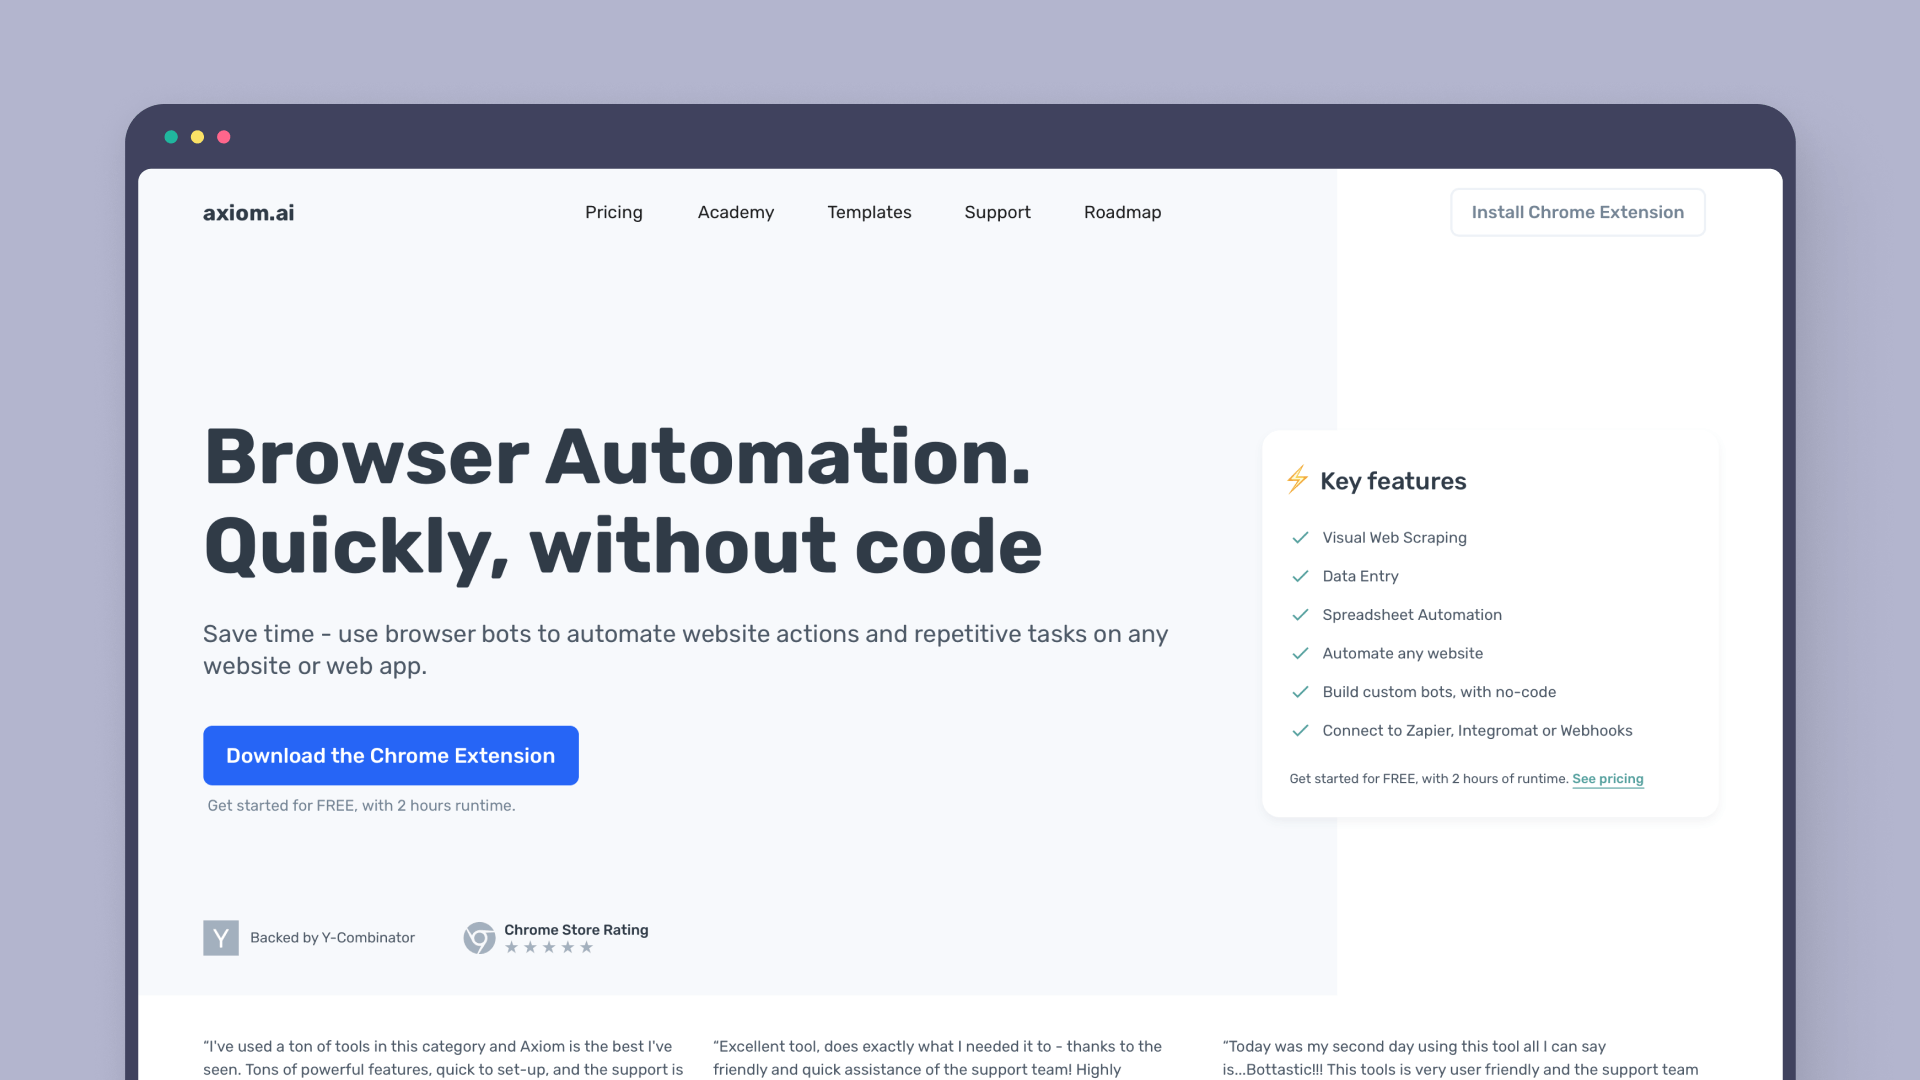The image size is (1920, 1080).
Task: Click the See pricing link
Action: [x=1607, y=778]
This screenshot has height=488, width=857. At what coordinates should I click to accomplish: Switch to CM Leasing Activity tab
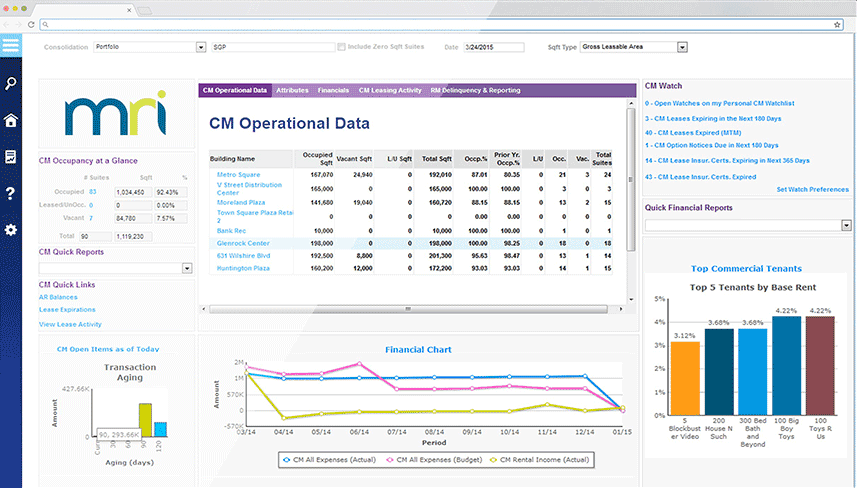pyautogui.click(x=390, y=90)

● ● ● ●

• **Work instruction**
Copy the lines of the records, beginning where the line containing "This screenshot has" appears and continuing through the final line, exactly and with no pictures.

• **Solution to this task**
This screenshot has height=488, width=857. At what coordinates should I click to accomplish: Switch to CM Leasing Activity tab
pyautogui.click(x=390, y=90)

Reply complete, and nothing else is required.